Byline: GUEST VIEWPOINT By Deborah Herron and Mike Solomon For The Register-Guard

April is Child Abuse Prevention month, which usually prompts a column filled with daunting statistics such as `a child in Oregon dies before his or her first birthday every day,' and `a child in Oregon is abused or neglected every 57 minutes.' According to the Children's Defense Fund, these are facts.

But today we have good news to share. We want to tell a story of hope. It is a story born from our community, which banded together 30 years ago to help children and families rewrite their futures free of fear and full of promise.
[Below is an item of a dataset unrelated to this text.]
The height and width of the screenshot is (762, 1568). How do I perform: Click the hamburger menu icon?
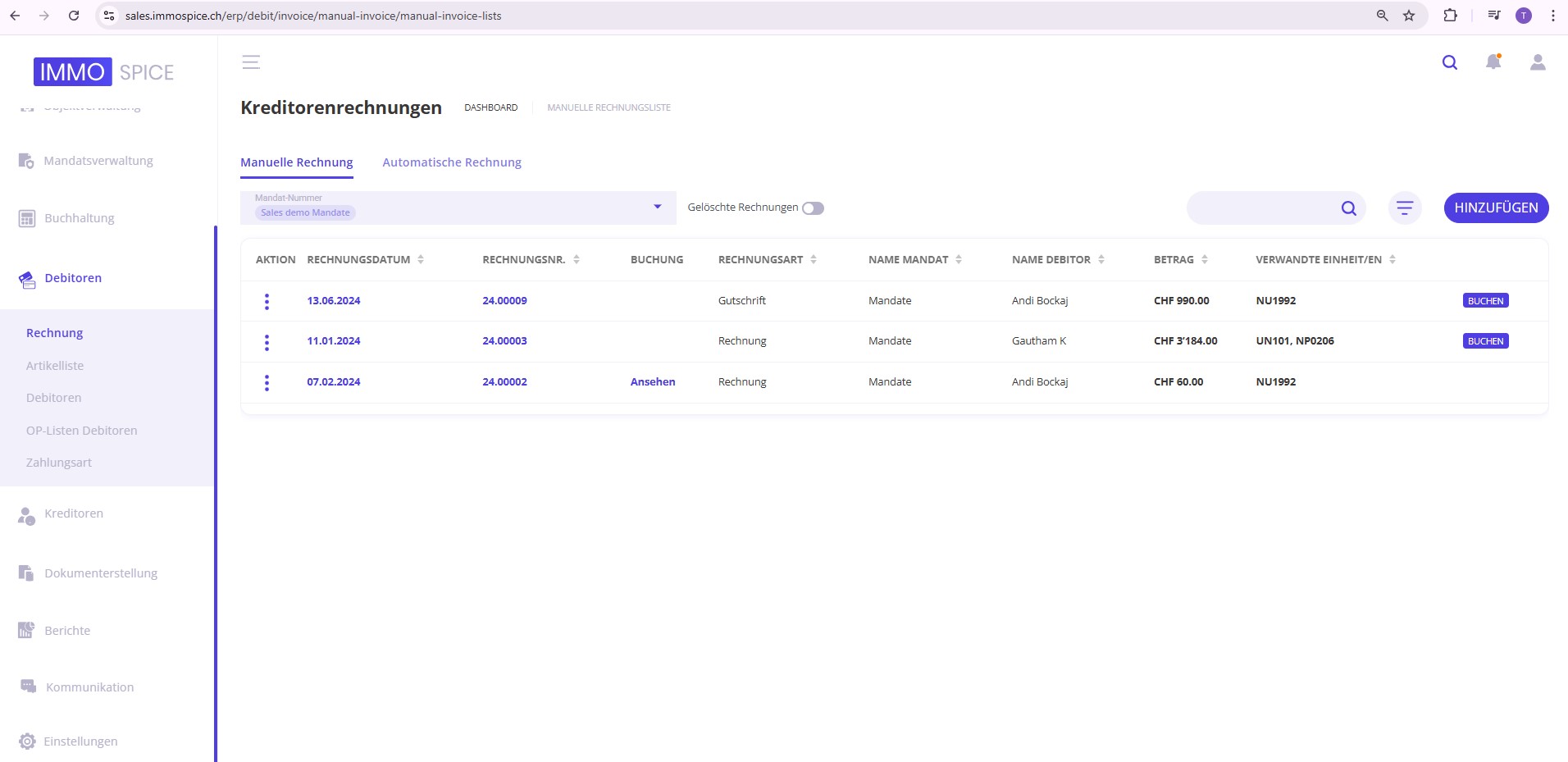(251, 62)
In 1976, child abuse and neglect was a problem in our community. Worse yet, few services were available to families and children until after a child had been victimized. The primary response was to remove children from their families and put them into foster care.

To many people, that didn't seem like an enlightened approach. Why not offer preventive services? Why not support children and families so that the abuse and neglect didn't happen in the first place?

A group of community leaders took a stand and said, `We can do better for our children.' Peggy Hoyt and the women of the Junior League of Eugene joined with Lynn Frohnmayer and Mary Ellen Eiler of Child Protective Services, and they created the Relief Nursery, a private nonprofit agency dedicated to supporting families and keeping children safe.

At first, a handful of children were in the program, which met in borrowed space in churches. Word spread, more families came and the Relief Nursery grew. Our community gathered around its vulnerable citizens and said, `We will not let our fragile families get hurt.'

As our community's needs grew, so did the Relief Nursery. In 1993, our community came together again under the leadership of John Sheppard. He successfully chaired a capital campaign for a Relief Nursery building. The campaign captured the essence of what the Relief Nursery is still about: a group of dedicated volunteers who realize that our community's health depends upon the health of our children and their families.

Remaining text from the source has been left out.